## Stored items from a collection
---

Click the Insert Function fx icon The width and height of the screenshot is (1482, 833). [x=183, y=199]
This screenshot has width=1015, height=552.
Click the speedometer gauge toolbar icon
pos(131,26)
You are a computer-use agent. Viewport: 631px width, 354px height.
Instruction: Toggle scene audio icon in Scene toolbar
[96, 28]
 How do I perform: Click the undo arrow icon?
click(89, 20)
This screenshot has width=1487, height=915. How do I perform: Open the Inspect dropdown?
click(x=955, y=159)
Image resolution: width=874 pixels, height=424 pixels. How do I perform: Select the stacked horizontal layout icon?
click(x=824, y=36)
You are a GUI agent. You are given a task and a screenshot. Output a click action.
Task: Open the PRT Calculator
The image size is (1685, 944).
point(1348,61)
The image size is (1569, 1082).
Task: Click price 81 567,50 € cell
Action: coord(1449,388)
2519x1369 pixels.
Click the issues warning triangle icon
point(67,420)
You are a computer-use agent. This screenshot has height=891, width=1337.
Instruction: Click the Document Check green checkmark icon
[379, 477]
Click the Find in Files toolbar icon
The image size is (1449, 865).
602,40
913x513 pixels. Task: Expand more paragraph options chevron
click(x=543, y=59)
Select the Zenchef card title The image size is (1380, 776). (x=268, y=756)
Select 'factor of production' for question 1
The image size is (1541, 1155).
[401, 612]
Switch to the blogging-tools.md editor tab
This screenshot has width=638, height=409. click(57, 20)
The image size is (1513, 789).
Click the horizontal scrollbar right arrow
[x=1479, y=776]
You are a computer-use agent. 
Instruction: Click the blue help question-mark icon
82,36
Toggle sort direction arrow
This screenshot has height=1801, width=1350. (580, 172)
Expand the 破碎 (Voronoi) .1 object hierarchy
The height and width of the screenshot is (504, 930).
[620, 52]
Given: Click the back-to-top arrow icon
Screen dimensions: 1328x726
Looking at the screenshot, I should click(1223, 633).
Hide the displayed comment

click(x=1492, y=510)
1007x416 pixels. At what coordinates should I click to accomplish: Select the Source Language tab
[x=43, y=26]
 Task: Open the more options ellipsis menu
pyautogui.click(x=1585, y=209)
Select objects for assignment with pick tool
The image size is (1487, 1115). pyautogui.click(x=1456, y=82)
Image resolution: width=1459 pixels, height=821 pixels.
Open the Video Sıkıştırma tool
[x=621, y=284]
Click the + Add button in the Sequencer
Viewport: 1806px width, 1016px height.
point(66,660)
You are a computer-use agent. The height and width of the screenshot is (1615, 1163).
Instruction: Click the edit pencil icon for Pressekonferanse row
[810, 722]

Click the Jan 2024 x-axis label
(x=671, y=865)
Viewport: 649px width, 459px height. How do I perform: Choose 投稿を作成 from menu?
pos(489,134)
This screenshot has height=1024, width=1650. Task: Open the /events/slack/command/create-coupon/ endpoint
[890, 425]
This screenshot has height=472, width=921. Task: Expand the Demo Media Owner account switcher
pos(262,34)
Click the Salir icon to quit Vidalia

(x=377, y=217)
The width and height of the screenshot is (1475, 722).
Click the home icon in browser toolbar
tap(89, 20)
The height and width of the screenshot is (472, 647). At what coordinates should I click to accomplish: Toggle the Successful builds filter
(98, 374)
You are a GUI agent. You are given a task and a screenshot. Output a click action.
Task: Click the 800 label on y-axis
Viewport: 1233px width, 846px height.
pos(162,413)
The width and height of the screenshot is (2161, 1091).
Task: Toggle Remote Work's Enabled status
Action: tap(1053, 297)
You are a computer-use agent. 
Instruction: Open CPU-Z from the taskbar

---

## Your objective
All of the data above should be output exactly.

## Written reply
Click the Insert Function fx icon The width and height of the screenshot is (1482, 833). [x=183, y=199]
This screenshot has width=1015, height=552.
Click the speedometer gauge toolbar icon
pos(131,26)
You are a computer-use agent. Viewport: 631px width, 354px height.
Instruction: Toggle scene audio icon in Scene toolbar
[96, 28]
 How do I perform: Click the undo arrow icon?
click(89, 20)
This screenshot has width=1487, height=915. How do I perform: Open the Inspect dropdown?
click(x=955, y=159)
Image resolution: width=874 pixels, height=424 pixels. How do I perform: Select the stacked horizontal layout icon?
click(x=824, y=36)
You are a GUI agent. You are given a task and a screenshot. Output a click action.
Task: Open the PRT Calculator
The image size is (1685, 944).
point(1348,61)
The image size is (1569, 1082).
Task: Click price 81 567,50 € cell
Action: coord(1449,388)
2519x1369 pixels.
Click the issues warning triangle icon
point(67,420)
You are a computer-use agent. This screenshot has height=891, width=1337.
Instruction: Click the Document Check green checkmark icon
[379, 477]
Click the Find in Files toolbar icon
The image size is (1449, 865).
602,40
913x513 pixels. Task: Expand more paragraph options chevron
click(x=543, y=59)
Select the Zenchef card title The image size is (1380, 776). (x=268, y=756)
Select 'factor of production' for question 1
The image size is (1541, 1155).
[401, 612]
Switch to the blogging-tools.md editor tab
This screenshot has width=638, height=409. click(57, 20)
The image size is (1513, 789).
Click the horizontal scrollbar right arrow
[x=1479, y=776]
You are a computer-use agent. 
Instruction: Click the blue help question-mark icon
82,36
Toggle sort direction arrow
This screenshot has height=1801, width=1350. (580, 172)
Expand the 破碎 (Voronoi) .1 object hierarchy
The height and width of the screenshot is (504, 930).
[620, 52]
Given: Click the back-to-top arrow icon
Screen dimensions: 1328x726
Looking at the screenshot, I should click(1223, 633).
Hide the displayed comment

click(x=1492, y=510)
1007x416 pixels. At what coordinates should I click to accomplish: Select the Source Language tab
[x=43, y=26]
 Task: Open the more options ellipsis menu
pyautogui.click(x=1585, y=209)
Select objects for assignment with pick tool
The image size is (1487, 1115). pyautogui.click(x=1456, y=82)
Image resolution: width=1459 pixels, height=821 pixels.
Open the Video Sıkıştırma tool
[x=621, y=284]
Click the + Add button in the Sequencer
Viewport: 1806px width, 1016px height.
point(66,660)
You are a computer-use agent. The height and width of the screenshot is (1615, 1163).
Instruction: Click the edit pencil icon for Pressekonferanse row
[810, 722]

Click the Jan 2024 x-axis label
(x=671, y=865)
Viewport: 649px width, 459px height. How do I perform: Choose 投稿を作成 from menu?
pos(489,134)
This screenshot has height=1024, width=1650. Task: Open the /events/slack/command/create-coupon/ endpoint
[890, 425]
This screenshot has height=472, width=921. Task: Expand the Demo Media Owner account switcher
pos(262,34)
Click the Salir icon to quit Vidalia

(x=377, y=217)
The width and height of the screenshot is (1475, 722).
Click the home icon in browser toolbar
tap(89, 20)
The height and width of the screenshot is (472, 647). At what coordinates should I click to accomplish: Toggle the Successful builds filter
(98, 374)
You are a GUI agent. You are given a task and a screenshot. Output a click action.
Task: Click the 800 label on y-axis
Viewport: 1233px width, 846px height.
pos(162,413)
The width and height of the screenshot is (2161, 1091).
Task: Toggle Remote Work's Enabled status
Action: tap(1053, 297)
You are a computer-use agent. 
Instruction: Open CPU-Z from the taskbar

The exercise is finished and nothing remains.